High-temperature Majorana corner modes in a $d+i{d}^{\prime }$ superconductor heterostructure: Application to twisted bilayer cuprate superconductors

The realization of Majorana corner modes generally requires unconventional superconducting pairing or $s$-wave pairing. However, the bulk nodes in unconventional superconductors and the low $T_c$ of $s$-wave superconductors are not conducive to the experimental observation of Majorana corner modes. Here, we show the emergence of a Majorana corner mode at each corner of a two-dimensional topological insulator in proximity to a $d+i{d}^{\prime }$ pairing superconductor, such as heavily doped graphene or especially a twisted bilayer of a cuprate superconductor, e.g., ${\mathrm{Bi}}_2{\mathrm{Sr}}_2{\mathrm{CaCu}}_2{\mathrm{O}}_{8+\delta }$, which has recently been proposed as a fully gapped chiral $d_{x^2-y^2}+i{d}_{xy}$ superconductor with $T_c$ close to its native 90 K, and an in-plane magnetic field. By numerical calculation and intuitive edge theory, we find that the interplay of the proximity-induced pairing and Zeeman field can introduce opposite Dirac masses on adjacent edges of the topological insulator, which creates one zero-energy Majorana mode at each corner. Our scheme offers a feasible route to achieve and explore Majorana corner modes in a high-temperature platform without bulk superconductor nodes.

Figure 1

Schematic diagram of the proposed setup. A heterostructure composed of a 2D topological insulator deposited on a high-$T_c$ fully gapped $d+i{d}^{\prime }$ pairing superconductor such as a twisted bilayer of cuprate superconductor monolayers and subject to an in-plane Zeeman field. The sphere at each corner represents one zero-energy Majorana corner mode.

Figure 2

Quasiparticle bands with edge spectra (red lines) and bulk spectra (light blue lines) for an open boundary condition along the $y$ direction for (a) $h_x=0$, (b) $h_x=0.75$, and (c) $h_x=1$. The gap for the edge spectrum closes at the critical Zeeman field $h_x=0.75$. (d) Quasiparticle bands with the edge spectrum (red lines) and bulk spectra (light blue lines) for open boundary conditions along the $x$ direction with the critical Zeeman field $h_x=0.75$. (e) Eigenvalues of the real-space TB Hamiltonian with $h_x=1$ for a $30\times 30$ square size sample. (f) The density plot displays the corner localized probability distribution of the four zero-energy MCMs in (e).

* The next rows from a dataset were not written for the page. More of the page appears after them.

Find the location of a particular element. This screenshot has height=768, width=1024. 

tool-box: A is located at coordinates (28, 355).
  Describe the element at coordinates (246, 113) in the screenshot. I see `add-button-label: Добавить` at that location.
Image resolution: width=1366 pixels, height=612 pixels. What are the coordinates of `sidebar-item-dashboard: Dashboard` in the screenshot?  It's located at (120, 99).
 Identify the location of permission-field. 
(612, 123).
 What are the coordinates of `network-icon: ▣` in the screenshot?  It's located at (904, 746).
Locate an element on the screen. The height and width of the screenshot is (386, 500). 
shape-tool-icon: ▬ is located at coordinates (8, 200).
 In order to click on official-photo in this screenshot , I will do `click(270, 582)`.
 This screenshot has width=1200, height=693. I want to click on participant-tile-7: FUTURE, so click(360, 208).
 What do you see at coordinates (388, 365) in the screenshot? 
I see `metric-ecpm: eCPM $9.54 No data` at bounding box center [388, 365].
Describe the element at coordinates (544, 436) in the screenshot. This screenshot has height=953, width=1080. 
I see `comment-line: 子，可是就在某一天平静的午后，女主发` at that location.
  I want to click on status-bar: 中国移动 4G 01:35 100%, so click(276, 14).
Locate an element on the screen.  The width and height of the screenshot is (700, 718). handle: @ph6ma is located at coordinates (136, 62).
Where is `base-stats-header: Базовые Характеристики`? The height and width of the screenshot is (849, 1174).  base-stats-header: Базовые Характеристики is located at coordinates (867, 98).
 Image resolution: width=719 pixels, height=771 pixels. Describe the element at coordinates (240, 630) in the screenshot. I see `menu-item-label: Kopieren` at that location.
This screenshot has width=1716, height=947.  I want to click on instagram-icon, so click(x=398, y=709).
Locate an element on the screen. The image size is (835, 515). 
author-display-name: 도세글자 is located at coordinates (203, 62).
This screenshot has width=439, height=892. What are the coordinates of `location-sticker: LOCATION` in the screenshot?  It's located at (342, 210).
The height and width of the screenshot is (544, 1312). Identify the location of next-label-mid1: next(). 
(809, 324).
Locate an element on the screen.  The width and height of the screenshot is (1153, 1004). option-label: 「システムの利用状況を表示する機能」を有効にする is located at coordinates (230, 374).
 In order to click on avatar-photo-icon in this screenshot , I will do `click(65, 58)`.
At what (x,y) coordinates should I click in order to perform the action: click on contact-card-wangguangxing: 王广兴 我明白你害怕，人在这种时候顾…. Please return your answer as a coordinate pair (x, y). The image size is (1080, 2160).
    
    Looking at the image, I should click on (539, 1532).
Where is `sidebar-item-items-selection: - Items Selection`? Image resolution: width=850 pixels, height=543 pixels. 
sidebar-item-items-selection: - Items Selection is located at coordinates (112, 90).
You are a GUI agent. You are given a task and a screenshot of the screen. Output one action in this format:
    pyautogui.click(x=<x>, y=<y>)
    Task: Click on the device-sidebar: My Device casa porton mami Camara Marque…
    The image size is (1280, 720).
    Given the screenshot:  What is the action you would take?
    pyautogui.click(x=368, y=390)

I, II, III, and IV label the four edges. Common parameters are $m_0=1$, $t_x=t_y={\lambda }_x={\lambda }_y=2$, ${\mathrm{\Delta }}_1={\mathrm{\Delta }}_2=0.5$, $\mu =0.1$.

Figure 3

(a) Phase diagram vs $h_x$ and ${\mathrm{\Delta }}_1$. (b) Line-scan real-space spectra along the blue dashed line in (a). $\mu =0.1$. (c) Phase diagram as a function of the azimuth of the in-plane Zeeman field. Parameters are $h_{\parallel }=m_0$, $h_x=h_{\parallel }cos\phi$, $h_y=h_{\parallel }sin\phi$, $\mu =0$. (d) Energy spectrum of the real-space TB Hamiltonian at $\phi =0.4\pi$, $\mu =0.1$ for a $30\times 30$ square size sample. The density plot exhibits the corner localized probability distribution of the four zero-energy MCMs. Common parameters are $m_0=1$, ${\mathrm{\Delta }}_1={\mathrm{\Delta }}_2=0.5$, $t_x=t_y={\lambda }_x={\lambda }_y=2$.